I think deconstruction, when practiced well, is both destruction and construction. Derrida's later work provides numerous examples of such positive practice. But this would just get us into a tired, commonplace exchange.
In terms of changing the University, I am quite concerned about the increase of standardization, particularly in terms of assessment. I told my class Tuesday night that assessment is becoming the new "excellence" (in Bill Readings' very particular conception of the term). This might not be the case for you, since you work at a small, private school.
But Florida is a bureaucratic nightmare (I've been trying to get a course approved for two years! Its on committee 3 of 6. That is not an exaggeration). Additionally, the administration is calling for rubrics to assess all classes and levels of instruction; they want us to demonstrate "inter-relator reliability" for dissertations. We try to explain that this is near impossible: on the last round of PhD exams, for instance, I am the only person really qualified to assess the quality of a classical response; the other people on the committee specialized in composition theory. And I had to spend a week reading up on the student's list so I could evaluate the quality of the responses.
No matter how hard we try to explain the narrowness of our specializations, they just frown at the deviations in our numbers. No matter how much we argue that our work is aesthetic and indeterminate, they expect evaluation to operate according to definitive measures. It gets frustrating.
But that's how I am practicing deconstruction here, by identifying the presupposition that grounds "assessment as excellence." Those grounds are that aesthetic disciplines can be quantitatively measured. Elements of these disciplines can be--but ultimately I believe we teach processes of engagement more than we teach products of knowledge. I might be in the minority on such a position, but I don't think so. Note--there's nothing wrong with assessment, nor could a University likely operate without it, but there's assessment as operation and then assessment as meta-narrative. There is no absolute, determinate line between the former and the latter. To honor such indeterminacy, we need to keep attending to where that line might be (keep it in language so that it keeps moving in the fore ground, so that we are aware of its stake as a grund).
Such deconstruction (as challenge) does risk defacing my commitment to Levinas's ethics--but I challenge the other in this case out of defense for an other other (a neighbor), my students. My primary commitment is in providing them the best education possible, and I believe the best education is one that responds (holds itself responsible) to the students--providing them the most paths, the most freedom to develop. I don't think the emphasis on standardized outcomes does this. In fact, I think it is a violent reduction of pedagogical possibilities. That's why, as I concluded in my previous post, I am willing to fight. But I also try to keep my argument as open to the other as possible--recognizing the legitimacy of their mission, recognizing that it might be quite applicable for others, recognizing that I cannot with assurance dismiss their claims. I am willing to discuss. As I describe Levinas--I am trying to create a mood, a disposition, out of which a positive exchange could take place.
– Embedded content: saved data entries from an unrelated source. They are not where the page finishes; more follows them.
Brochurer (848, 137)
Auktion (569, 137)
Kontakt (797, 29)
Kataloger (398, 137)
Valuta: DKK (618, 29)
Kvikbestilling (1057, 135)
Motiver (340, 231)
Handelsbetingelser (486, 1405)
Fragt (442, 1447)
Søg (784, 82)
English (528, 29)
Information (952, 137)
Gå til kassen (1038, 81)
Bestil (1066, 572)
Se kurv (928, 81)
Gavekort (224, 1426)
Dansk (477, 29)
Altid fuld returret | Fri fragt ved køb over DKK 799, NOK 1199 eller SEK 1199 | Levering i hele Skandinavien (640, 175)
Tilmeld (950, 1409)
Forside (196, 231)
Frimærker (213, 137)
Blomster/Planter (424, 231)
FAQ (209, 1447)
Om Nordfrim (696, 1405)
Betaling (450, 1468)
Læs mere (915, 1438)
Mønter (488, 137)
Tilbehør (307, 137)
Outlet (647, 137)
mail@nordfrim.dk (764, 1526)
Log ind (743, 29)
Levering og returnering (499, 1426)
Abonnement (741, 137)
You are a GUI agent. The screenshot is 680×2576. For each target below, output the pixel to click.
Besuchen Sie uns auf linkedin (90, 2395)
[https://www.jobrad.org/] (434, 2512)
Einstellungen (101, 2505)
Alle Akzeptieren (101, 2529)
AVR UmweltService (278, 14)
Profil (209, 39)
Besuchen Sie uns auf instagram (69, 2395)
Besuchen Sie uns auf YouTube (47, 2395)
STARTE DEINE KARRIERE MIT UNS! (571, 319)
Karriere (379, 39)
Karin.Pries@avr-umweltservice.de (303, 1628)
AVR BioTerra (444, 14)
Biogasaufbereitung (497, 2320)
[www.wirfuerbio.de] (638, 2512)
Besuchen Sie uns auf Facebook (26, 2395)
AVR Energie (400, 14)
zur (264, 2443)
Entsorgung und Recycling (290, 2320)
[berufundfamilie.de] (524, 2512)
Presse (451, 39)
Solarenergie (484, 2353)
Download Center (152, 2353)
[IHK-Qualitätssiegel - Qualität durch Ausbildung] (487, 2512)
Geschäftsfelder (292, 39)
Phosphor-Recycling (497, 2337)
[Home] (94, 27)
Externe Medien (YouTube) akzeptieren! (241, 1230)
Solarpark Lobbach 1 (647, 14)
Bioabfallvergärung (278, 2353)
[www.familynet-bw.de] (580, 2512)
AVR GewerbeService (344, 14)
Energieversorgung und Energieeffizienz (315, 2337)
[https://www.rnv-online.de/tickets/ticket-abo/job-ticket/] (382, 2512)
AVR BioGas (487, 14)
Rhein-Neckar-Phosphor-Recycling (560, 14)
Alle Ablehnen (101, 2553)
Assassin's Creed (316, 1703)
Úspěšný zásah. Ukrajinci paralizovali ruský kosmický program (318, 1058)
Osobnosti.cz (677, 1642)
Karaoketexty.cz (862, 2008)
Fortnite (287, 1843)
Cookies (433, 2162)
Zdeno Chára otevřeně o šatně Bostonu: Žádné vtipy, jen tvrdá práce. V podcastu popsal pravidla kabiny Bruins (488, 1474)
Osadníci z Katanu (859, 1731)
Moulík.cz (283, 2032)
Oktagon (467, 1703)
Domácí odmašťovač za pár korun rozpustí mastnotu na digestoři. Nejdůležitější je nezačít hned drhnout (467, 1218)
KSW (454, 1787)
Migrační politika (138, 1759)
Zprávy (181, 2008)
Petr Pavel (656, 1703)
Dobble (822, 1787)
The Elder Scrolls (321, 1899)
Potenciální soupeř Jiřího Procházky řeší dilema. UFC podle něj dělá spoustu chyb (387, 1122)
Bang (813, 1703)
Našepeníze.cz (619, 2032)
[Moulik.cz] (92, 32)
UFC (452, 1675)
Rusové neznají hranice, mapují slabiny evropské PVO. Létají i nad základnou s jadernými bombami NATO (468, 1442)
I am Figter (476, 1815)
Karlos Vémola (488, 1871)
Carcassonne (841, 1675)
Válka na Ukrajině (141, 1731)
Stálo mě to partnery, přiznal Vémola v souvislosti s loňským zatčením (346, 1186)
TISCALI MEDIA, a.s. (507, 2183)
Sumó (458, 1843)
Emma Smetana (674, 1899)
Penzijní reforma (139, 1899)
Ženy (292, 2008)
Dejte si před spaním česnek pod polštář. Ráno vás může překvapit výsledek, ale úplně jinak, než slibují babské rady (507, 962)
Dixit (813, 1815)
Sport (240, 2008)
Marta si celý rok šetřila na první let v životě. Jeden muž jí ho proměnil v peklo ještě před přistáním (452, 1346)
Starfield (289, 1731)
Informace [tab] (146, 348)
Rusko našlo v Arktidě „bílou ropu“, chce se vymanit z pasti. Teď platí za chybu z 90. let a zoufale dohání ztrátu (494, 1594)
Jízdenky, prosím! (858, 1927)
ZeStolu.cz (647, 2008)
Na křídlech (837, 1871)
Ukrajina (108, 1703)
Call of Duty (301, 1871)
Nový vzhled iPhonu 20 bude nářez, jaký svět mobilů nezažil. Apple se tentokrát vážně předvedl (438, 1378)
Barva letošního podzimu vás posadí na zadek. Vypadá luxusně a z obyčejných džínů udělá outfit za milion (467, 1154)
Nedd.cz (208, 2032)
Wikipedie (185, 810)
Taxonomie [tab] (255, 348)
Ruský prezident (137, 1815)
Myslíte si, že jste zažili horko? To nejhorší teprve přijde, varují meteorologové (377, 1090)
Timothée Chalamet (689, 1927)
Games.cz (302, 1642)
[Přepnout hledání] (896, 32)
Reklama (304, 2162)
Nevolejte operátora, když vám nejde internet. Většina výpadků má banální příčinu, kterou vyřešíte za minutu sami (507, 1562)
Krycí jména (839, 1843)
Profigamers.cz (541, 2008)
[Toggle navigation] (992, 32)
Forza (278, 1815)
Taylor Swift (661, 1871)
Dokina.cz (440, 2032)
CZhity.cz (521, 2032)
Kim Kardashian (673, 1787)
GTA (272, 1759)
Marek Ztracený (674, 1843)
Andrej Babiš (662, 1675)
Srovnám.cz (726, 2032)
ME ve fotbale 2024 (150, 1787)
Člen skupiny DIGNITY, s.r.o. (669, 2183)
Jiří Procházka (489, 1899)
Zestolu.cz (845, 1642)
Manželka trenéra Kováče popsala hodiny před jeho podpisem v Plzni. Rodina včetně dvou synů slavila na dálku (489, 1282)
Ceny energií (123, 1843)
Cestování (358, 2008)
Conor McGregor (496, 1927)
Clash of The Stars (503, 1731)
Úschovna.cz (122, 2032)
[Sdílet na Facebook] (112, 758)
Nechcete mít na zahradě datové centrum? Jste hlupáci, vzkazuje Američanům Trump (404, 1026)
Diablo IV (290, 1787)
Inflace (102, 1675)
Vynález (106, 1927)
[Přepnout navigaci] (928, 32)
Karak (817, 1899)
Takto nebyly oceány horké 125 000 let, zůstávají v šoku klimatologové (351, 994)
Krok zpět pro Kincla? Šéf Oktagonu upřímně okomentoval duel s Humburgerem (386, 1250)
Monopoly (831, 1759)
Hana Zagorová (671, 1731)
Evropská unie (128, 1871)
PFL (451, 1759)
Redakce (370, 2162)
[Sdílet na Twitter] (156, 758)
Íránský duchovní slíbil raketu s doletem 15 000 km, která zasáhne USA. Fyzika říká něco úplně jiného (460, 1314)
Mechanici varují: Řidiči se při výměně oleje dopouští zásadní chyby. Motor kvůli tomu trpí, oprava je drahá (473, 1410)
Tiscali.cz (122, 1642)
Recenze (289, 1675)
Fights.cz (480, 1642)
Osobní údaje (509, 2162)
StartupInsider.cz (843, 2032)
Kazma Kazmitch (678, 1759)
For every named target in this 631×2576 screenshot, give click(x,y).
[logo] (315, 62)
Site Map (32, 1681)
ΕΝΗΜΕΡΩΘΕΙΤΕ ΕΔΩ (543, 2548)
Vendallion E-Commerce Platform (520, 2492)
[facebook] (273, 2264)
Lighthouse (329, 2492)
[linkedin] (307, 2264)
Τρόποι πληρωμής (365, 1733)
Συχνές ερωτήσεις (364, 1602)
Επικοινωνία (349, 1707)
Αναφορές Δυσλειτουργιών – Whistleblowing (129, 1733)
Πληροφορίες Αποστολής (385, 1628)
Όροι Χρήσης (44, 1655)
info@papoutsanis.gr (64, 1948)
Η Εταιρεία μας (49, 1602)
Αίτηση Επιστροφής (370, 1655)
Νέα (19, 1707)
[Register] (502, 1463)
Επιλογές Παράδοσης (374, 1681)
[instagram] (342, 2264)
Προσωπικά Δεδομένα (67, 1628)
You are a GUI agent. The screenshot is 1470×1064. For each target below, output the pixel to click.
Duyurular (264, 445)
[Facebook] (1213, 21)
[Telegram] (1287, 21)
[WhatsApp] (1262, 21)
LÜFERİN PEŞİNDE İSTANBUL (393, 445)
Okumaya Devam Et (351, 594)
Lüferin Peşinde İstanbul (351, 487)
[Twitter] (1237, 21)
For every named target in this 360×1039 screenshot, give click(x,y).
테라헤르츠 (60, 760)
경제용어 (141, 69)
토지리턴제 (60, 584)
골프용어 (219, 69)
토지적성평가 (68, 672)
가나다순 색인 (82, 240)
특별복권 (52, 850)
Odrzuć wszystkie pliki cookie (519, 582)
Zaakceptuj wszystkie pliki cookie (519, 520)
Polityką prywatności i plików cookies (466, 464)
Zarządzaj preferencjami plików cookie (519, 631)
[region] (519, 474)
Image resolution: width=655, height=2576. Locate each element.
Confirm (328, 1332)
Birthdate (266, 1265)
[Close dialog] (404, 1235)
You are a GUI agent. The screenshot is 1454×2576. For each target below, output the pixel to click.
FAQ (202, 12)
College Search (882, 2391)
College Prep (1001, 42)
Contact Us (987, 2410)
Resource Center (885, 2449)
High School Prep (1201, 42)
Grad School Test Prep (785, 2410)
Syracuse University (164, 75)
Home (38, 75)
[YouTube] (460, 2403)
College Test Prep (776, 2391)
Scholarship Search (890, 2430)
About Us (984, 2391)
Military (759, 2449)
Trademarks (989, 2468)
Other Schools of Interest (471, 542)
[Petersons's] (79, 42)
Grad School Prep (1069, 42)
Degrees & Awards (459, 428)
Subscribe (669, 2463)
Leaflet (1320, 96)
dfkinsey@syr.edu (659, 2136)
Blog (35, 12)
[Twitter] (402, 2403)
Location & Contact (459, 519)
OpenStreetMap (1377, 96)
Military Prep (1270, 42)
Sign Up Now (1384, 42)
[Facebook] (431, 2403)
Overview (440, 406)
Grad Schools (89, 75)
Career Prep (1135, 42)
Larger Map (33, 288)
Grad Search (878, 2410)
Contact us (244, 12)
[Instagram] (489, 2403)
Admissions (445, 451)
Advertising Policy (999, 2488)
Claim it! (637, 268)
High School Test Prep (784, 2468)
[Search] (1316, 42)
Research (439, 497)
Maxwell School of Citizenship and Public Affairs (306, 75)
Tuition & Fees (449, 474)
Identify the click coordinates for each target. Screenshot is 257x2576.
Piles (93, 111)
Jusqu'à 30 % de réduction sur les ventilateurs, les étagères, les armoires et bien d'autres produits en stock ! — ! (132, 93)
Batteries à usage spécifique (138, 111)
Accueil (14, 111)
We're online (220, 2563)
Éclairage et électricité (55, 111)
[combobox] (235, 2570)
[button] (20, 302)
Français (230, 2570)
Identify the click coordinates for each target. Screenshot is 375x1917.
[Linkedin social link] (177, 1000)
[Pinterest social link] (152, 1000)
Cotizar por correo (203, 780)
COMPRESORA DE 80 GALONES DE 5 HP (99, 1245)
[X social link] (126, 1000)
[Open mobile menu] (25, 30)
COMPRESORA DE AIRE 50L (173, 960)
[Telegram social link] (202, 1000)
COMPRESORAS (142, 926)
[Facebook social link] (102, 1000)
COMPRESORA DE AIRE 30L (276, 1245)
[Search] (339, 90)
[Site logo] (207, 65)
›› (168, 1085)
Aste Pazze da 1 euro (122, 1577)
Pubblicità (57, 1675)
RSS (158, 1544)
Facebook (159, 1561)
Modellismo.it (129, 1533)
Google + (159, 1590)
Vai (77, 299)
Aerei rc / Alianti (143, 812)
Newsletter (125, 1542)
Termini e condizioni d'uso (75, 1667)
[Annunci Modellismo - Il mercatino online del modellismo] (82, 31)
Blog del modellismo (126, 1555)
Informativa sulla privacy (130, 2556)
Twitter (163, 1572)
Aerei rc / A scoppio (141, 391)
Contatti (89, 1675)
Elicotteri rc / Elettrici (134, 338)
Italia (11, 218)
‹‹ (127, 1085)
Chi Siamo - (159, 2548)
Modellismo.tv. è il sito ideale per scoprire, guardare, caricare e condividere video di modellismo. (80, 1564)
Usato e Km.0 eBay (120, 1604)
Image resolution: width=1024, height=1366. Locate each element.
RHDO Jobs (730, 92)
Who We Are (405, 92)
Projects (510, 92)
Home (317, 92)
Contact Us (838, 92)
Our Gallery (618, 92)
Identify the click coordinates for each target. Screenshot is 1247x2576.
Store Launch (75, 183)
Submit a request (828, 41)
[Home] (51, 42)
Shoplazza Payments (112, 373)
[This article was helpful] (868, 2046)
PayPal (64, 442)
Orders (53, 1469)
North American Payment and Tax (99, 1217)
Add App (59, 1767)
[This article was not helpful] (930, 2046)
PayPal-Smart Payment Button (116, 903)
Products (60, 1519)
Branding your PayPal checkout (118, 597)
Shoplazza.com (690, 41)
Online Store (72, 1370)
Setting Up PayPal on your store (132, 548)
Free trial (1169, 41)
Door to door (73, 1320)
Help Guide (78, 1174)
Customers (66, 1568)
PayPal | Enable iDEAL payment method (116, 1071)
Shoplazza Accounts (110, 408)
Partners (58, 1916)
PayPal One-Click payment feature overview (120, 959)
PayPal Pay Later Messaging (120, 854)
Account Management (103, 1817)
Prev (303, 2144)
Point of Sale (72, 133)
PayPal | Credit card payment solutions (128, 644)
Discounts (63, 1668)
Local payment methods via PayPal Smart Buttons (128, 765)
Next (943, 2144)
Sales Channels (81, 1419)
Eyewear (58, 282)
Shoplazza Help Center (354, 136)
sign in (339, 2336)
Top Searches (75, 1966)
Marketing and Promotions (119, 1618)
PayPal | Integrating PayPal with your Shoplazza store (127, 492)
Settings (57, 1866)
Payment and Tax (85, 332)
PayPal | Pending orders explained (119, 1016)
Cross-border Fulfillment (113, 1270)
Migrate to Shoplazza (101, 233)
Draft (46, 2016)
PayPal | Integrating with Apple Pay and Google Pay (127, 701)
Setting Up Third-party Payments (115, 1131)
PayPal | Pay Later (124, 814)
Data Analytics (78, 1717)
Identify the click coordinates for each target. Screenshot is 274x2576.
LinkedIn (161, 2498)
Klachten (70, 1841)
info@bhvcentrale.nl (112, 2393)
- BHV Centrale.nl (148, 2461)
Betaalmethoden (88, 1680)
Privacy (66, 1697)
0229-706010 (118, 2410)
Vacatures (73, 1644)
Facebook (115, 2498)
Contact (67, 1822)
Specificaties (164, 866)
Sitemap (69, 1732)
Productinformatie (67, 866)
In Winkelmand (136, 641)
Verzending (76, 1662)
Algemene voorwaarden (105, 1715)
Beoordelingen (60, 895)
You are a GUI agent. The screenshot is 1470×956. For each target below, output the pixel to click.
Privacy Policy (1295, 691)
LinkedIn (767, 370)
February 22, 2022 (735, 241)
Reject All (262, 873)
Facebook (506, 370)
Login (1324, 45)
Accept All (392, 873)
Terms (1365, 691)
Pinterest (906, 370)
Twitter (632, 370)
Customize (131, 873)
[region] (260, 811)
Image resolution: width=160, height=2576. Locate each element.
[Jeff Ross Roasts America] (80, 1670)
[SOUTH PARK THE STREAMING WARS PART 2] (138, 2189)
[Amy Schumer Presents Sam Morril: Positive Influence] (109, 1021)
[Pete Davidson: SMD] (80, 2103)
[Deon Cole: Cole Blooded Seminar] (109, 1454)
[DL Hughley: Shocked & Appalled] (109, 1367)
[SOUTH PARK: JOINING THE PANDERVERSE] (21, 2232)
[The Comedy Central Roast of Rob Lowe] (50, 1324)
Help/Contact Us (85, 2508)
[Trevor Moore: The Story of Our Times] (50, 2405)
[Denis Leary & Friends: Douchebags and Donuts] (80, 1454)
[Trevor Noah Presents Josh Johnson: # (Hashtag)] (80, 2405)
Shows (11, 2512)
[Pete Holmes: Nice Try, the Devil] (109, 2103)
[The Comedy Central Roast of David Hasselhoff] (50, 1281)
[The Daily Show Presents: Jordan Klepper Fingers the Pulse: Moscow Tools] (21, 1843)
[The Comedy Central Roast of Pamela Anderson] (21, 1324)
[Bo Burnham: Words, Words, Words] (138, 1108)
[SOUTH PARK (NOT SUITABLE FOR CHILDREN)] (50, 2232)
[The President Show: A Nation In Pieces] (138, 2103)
On another note, I'm looking forward to picking up Nussbaum's book, Not-for-Profit as the reviews I've read (from a variety of perspectives) seem to be quite positive. I think they will support my preference for skills based conception of the humanities. I quibbled with Nussbaum's conception of "world citizens" as a grad student, since it seems to replicate a homogenizing cosmopolitanism and re-centers the human in first position (I would prefer instead "citizens of the world," which holds out for the possibility that the world is larger than the people on it). Regardless, I believe Nussbaum's Socratic/deconstructive interrogation of the Humanities early 21st century travails will attract attention. And these days, attention is everything, right?